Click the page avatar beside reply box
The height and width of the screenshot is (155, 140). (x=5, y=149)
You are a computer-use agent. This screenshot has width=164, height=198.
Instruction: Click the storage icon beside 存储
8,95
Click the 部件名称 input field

- - - - -

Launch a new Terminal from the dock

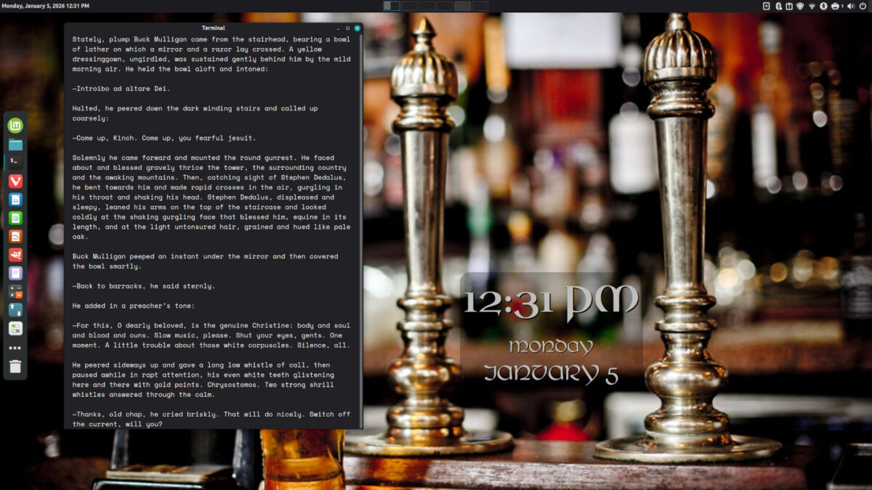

- - - - -

**INSTRUCTIONS FOR THE TASK:** Among the entries above, find the line with "Instruction: Click the storage icon beside 存储" and the line with "Click the 部件名称 input field"; give again exactly these two lines and all lines between them.

**OUTPUT FOR THIS EXERCISE:**
Instruction: Click the storage icon beside 存储
8,95
Click the 部件名称 input field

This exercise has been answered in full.